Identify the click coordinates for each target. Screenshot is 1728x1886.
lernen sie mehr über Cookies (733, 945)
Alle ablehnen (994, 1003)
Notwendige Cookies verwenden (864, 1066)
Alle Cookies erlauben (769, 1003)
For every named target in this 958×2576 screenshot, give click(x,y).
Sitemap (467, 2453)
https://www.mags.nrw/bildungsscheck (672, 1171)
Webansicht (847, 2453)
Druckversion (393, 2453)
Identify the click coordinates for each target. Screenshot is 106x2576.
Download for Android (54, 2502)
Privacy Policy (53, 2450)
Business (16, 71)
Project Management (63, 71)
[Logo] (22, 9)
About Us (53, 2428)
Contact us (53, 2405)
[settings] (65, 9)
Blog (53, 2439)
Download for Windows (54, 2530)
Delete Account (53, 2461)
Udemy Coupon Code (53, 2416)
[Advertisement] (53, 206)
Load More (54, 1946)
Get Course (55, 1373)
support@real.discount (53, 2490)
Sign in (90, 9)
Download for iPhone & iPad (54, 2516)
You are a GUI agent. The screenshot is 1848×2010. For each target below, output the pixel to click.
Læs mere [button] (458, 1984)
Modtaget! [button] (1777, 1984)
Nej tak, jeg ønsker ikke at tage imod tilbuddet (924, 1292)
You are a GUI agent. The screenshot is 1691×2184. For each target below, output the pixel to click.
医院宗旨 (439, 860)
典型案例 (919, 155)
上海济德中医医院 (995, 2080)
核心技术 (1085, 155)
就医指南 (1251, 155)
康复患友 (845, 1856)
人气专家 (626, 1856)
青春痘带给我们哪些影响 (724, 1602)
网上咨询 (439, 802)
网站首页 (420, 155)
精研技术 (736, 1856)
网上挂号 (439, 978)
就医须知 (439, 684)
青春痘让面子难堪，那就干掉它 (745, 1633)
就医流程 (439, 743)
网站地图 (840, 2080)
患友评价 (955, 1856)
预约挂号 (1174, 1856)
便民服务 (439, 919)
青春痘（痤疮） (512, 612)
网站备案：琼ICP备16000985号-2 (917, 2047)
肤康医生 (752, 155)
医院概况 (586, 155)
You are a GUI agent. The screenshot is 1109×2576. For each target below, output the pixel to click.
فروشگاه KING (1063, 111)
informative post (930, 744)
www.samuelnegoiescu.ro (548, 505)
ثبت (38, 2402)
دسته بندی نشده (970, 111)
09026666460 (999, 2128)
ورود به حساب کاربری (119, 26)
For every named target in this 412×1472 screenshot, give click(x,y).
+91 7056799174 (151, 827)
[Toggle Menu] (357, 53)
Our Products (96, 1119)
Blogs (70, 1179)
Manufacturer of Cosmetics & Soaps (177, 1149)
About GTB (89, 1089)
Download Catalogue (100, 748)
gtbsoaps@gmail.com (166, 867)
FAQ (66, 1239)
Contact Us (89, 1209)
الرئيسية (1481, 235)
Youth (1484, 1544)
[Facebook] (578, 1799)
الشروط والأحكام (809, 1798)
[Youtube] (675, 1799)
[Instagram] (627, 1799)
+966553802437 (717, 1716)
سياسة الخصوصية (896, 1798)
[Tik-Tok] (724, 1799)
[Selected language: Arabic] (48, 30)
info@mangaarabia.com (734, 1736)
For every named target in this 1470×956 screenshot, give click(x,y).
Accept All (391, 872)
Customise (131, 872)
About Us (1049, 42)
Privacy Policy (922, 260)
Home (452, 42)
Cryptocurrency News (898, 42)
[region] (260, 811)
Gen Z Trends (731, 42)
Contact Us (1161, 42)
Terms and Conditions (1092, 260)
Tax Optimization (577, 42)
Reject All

ABOUT THIS EXERCISE
Output, exactly and with nothing else, the lines from the line containing "[region] (260, 811)" to the end of the entries.

TASK ANSWER
[region] (260, 811)
Gen Z Trends (731, 42)
Contact Us (1161, 42)
Terms and Conditions (1092, 260)
Tax Optimization (577, 42)
Reject All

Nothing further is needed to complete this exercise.